The Trudeau government broke a promise that it would not privatize pay processing to manage the Phoenix crisis with a new contract that turns over the work of public servants to IBM, says the Public Service Alliance of Canada.

PSAC Vice-President Chris Aylward said the union was given assurances that no work done by public servants would be contracted out to stabilize the pay crisis by Public Safety Minister Ralph Goodale. Goodale heads the working group of cabinet ministers assigned by Prime Minister Justin Trudeau to oversee the Phoenix fiasco.

He said similar assurances were given by Les Linklater, the associate deputy minister at Public Services Procurement Canada, who is stickhandling the government’s effort to stabilize of Phoenix.

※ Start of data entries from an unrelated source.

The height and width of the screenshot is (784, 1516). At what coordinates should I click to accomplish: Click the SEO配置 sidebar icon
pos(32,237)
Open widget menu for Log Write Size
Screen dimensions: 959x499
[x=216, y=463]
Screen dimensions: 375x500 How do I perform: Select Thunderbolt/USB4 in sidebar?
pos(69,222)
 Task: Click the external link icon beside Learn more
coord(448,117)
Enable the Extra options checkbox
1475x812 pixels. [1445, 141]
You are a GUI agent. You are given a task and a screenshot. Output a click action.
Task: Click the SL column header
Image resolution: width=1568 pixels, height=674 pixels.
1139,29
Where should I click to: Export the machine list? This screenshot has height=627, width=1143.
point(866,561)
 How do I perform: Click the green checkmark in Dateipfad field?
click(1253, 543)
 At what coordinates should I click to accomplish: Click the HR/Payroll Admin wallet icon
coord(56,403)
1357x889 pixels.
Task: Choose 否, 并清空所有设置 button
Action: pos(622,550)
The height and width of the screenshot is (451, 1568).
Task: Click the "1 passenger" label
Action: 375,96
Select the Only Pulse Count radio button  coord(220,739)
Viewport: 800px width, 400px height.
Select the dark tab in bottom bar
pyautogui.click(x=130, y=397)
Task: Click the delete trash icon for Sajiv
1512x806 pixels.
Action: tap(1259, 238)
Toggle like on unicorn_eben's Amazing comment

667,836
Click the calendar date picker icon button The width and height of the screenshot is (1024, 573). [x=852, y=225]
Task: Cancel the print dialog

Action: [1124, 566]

“The government has broken its commitment to the PSAC, a commitment they made they would not outsource any work to stabilize the payroll system,” said Aylward.

“We are opposed to all contracting out…All pay processing should be done by public service workers and if more people are needed, the government should be hiring staff and not contracting out to IBM.”

Aylward said the contract will take over the work of public servants at the Gatineau satellite pay centre, who handle the 24-hour run of pay transactions and flag and fix errors as they crop up. He said that work will be given to 100 IBM employees and public servants will be reassigned to other work processing pay.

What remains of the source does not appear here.